#### [Given text]
November 20th, 2009 by Bob Reed | No Comments | Filed in Planning

Kout logoI just registered myself on Klout, the analytical tool that measures the influence of Twitter users across the social web.  Klout allows users to track the impact of their opinions, links and recommendations.  Once Klout puts your Twitter stats through its algorithm, it plots you on a quadrant chart and delivers a number of statistics.

I plugged in my Twitter ID, RAReed, and before I saw the results, I already knew where I’d likely end up: border line Casual/Climber (the lower portion) and not Connector/Persona (upper portion).  Bottom line?  I need to be a much more active.

So, it got me thinking. How much does a person need to tweet and what should they tweet about?  Not a new thought, but with so many people signed on to the service, what is a healthy, valuable point of engagement?   The study conducted by Pear Analytics suggests that over 40 percent of Tweets came under the “Pointless Babble” category.  That may be true, but pointless babble scored “shitmydadsays” a CBS sitcom deal.

For the Twitterarti, you know what’s working for you.  For the rest of us making the climb or just getting started, here are some suggestions to either reign in or ramp up your visibility on Twitter.

1. Organize your daily tweets.  Do it in the morning or the previous evening.  I usually take 15 minutes at the end of the day (before I head to bed) to jot down the items that need my attention, so for me, this is a good time to assess what I want to Tweet about.  I typically look at some of the 70 some-odd feeds I subscribe to for inspiration.

2. Pick your tweet times.  To get actual work done, I look at Twitter when I look at my e-mail — morning, noon, quitting time and evening is a sane approach to sharing what’s catching my eye with my followers.

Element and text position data
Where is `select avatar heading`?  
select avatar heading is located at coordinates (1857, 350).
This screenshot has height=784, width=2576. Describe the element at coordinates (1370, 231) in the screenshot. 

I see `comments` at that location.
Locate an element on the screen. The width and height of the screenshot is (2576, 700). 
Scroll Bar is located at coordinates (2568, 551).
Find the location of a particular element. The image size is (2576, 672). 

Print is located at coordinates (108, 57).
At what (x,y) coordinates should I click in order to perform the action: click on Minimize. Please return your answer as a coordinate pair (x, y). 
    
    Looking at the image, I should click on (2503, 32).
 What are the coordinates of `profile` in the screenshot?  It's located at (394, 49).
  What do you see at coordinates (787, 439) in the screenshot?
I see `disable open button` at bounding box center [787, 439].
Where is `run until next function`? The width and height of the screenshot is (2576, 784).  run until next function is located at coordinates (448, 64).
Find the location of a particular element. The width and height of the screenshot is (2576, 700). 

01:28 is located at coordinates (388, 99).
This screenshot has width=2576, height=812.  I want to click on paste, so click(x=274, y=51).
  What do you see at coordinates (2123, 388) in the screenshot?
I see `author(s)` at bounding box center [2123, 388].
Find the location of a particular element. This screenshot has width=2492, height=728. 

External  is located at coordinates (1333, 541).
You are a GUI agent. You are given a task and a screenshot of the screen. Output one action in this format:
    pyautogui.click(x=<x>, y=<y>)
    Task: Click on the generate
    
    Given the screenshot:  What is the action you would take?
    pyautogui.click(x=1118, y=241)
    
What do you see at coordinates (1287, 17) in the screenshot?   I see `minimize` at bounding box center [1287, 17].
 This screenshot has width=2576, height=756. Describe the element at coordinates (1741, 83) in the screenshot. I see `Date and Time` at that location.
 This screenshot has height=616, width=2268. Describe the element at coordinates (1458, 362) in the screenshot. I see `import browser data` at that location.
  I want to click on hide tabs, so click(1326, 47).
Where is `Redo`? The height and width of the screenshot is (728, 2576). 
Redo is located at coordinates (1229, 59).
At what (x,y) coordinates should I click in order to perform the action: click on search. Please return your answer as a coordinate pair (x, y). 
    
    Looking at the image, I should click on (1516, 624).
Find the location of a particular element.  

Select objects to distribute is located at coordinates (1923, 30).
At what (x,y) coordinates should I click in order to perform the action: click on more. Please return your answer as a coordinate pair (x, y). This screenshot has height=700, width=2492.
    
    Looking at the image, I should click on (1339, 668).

#### [What this exercise asks]
1. In the blog post about Klout, what share of Tweets did the Pear Analytics study place in the "Pointless Babble" category?
2. In the blog post about Klout, why does the writer find the end of the day a good time to decide what to tweet about?
3. Update the passage of the blog post that opens with the words "So, it got me" and closes with "visibility on Twitter.", putting "tips" in place of "suggestions".

#### [Solved problems]
1. Over 40 percent of Tweets.

2. The writer takes 15 minutes at the end of the day, before heading to bed, to jot down the items that need attention. This makes it a good time to assess what to tweet about.

3.
So, it got me thinking. How much does a person need to tweet and what should they tweet about?  Not a new thought, but with so many people signed on to the service, what is a healthy, valuable point of engagement?   The study conducted by Pear Analytics suggests that over 40 percent of Tweets came under the “Pointless Babble” category.  That may be true, but pointless babble scored “shitmydadsays” a CBS sitcom deal.

For the Twitterarti, you know what’s working for you.  For the rest of us making the climb or just getting started, here are some tips to either reign in or ramp up your visibility on Twitter.